Although distributable cash is a reasonable estimate of the amount of cash available for distribution by the Partnership, it does not reflect, among other things, the impact of changes in working capital and the amount of distributable cash used to finance growth capital expenditures, which can significantly affect cash available for distribution. Distributable cash should not be considered as an alternative to net income (as an indicator of operating performance) or as an alternative to cash flow (as a measure of liquidity or ability to service debt obligations) and is not a measure of performance or financial condition under GAAP. Management believes distributable cash is a meaningful non-GAAP measure for evaluating the Partnership’s ability to declare and pay distributions pursuant to the terms of the Partnership Agreement.
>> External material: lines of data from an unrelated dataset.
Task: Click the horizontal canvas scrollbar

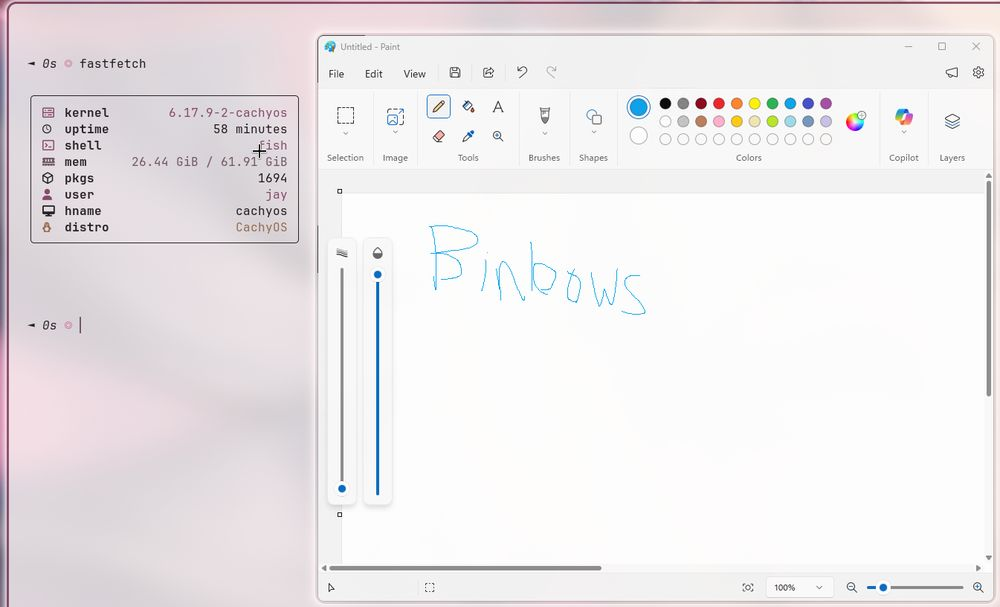Action: point(465,568)
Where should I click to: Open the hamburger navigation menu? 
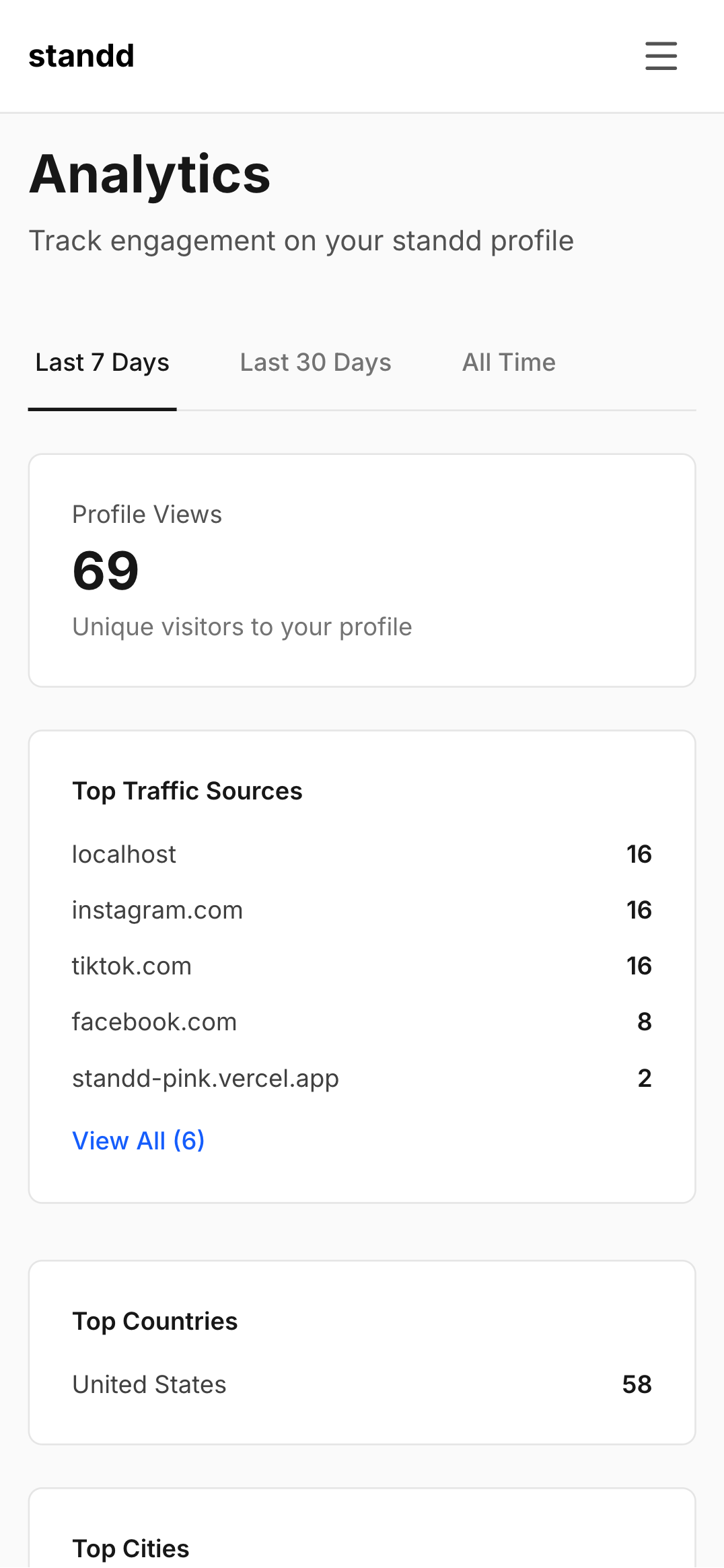click(x=661, y=57)
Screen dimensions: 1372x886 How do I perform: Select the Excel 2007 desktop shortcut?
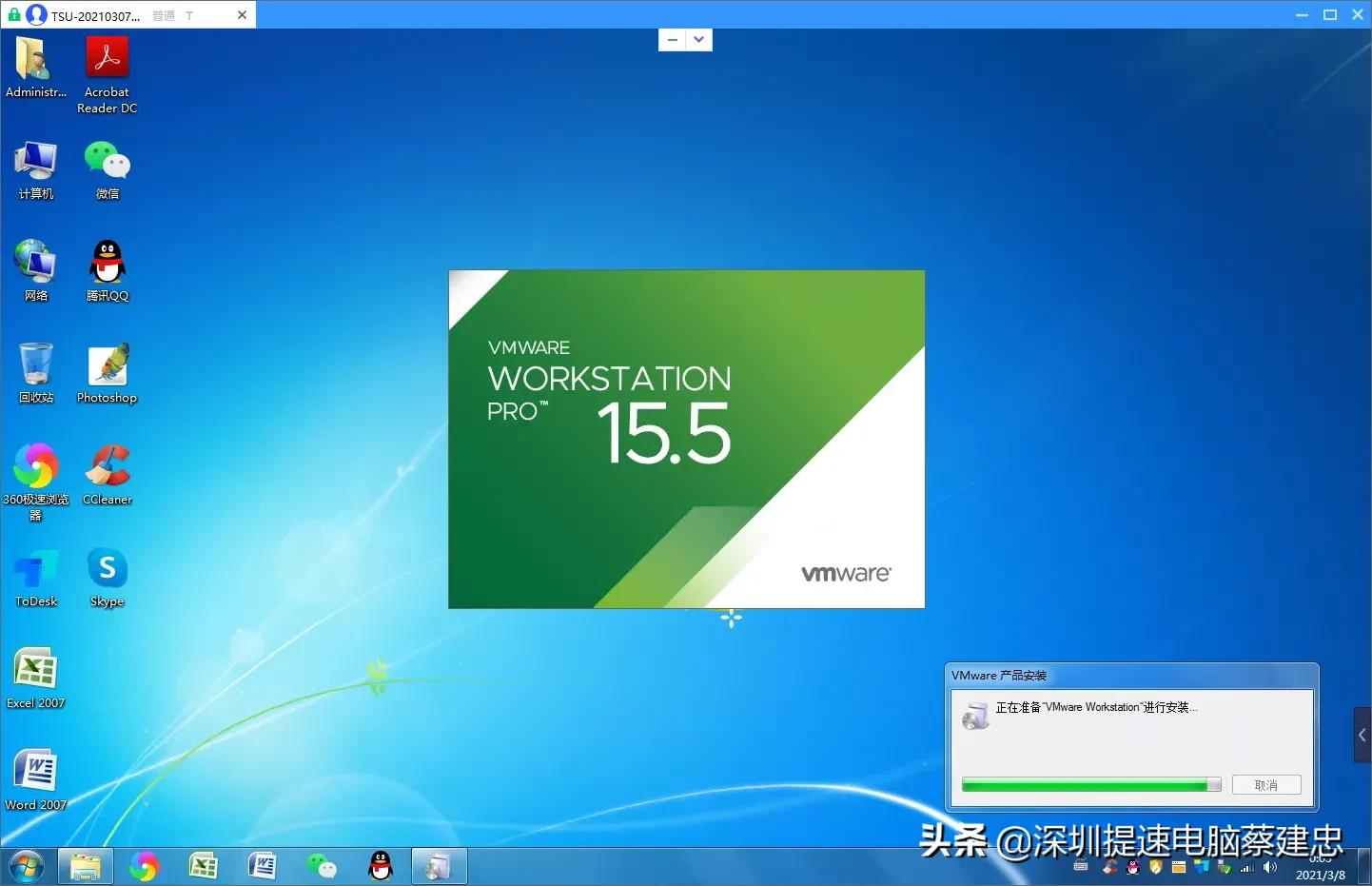(36, 671)
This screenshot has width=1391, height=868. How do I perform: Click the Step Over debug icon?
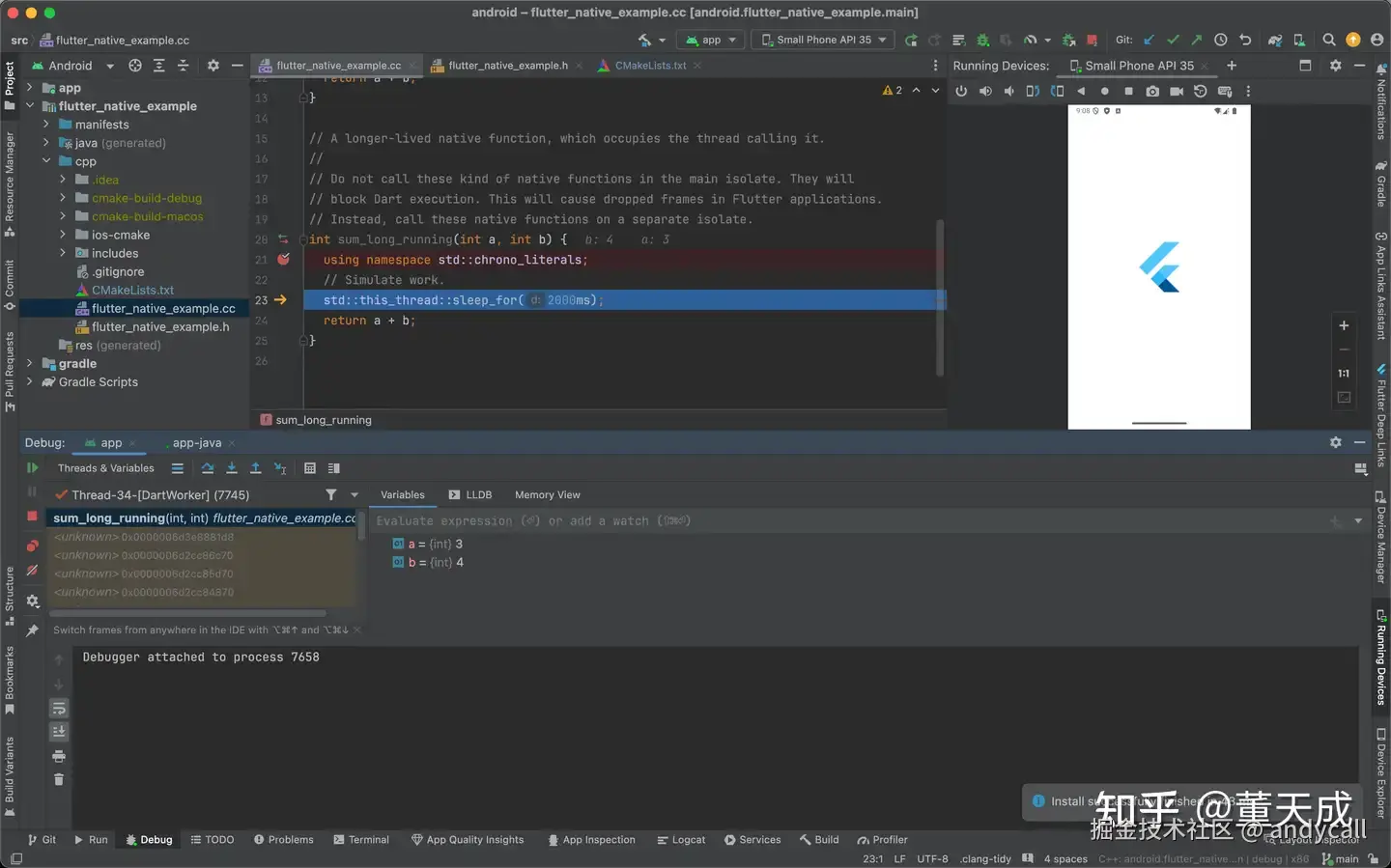click(x=208, y=468)
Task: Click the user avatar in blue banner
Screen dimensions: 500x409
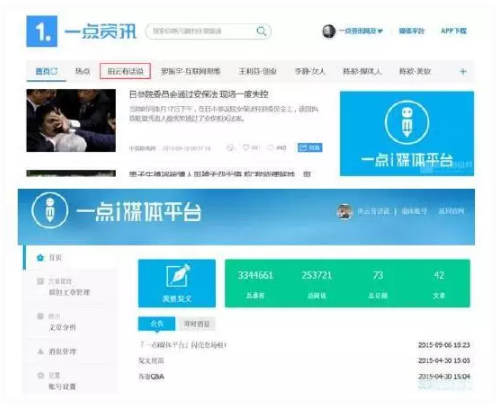Action: 345,211
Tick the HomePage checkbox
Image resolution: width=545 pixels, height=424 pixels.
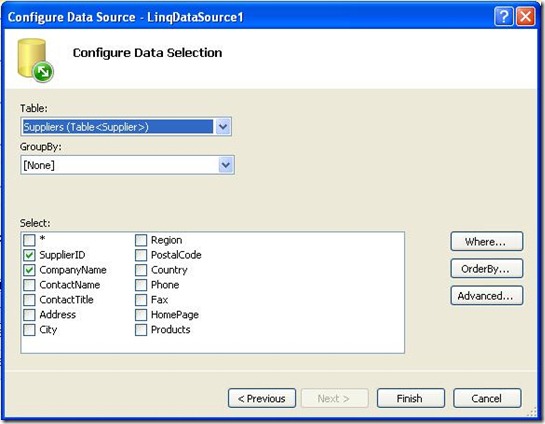click(141, 315)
The Partnership’s definition of distributable cash may be different from that used by other companies. The ability of the Partnership to pay distributions on all units depends upon a number of factors. These factors include (1) the level of Partnership earnings; (2) the cash needs of the Partnership’s operations (including cash needed for maintaining and increasing operating capacity); (3) changes in operating working capital; and (4) the Partnership’s ability to borrow under its Credit Agreement, to refinance maturing debt and to increase its long-term debt. Some of these factors are affected by conditions beyond our control including weather, competition in markets we serve, the cost of propane and changes in capital market conditions.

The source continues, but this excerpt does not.